Doctor Kills 3 Girls, Then Takes Own Life -- Relatives Say Looming Child-Custody Fight Drove `Controlling' Husband To Take Fatal Action
PORTLAND - Neighbors say Dr. David Cornwall loved his three young daughters. According to his family, he loved control as well.
And when his crumbling marriage threatened to take his children away, Cornwall took control, killing the little girls and then himself.
Cornwall's estranged wife discovered her daughters yesterday, dead in their beds at their grandmother's house. Cornwall, 45, was found in the garage behind the wheel of his idling car, dead of apparent carbon-monoxide poisoning.
Cornwall had offices in the coastal towns of Cannon Beach and Seaside, where he had lived with his wife, Karen, and daughters Lauren, 9; Ashley, 5; and Caitlin, 4.

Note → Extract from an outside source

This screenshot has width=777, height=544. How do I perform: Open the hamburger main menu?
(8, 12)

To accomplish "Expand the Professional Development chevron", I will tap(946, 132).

Karen Cornwall, 43, had filed for divorce and wanted her husband to have only limited visitation. She had moved with the children to Lake Oswego, not far from her mother-in-law's house in suburban Portland.
The girls had been on a visit with their father, staying at his mother's home while she and her husband went on vacation, said Multnomah County sheriff's spokeswoman Barbara Simon.
The girls had gone to a park with their father and were supposed to be dropped off Wednesday at their mother's house.
"Karen went there that night wanting to know why the girls hadn't been brought back and David told her they were asleep," said Cornwall's brother, George.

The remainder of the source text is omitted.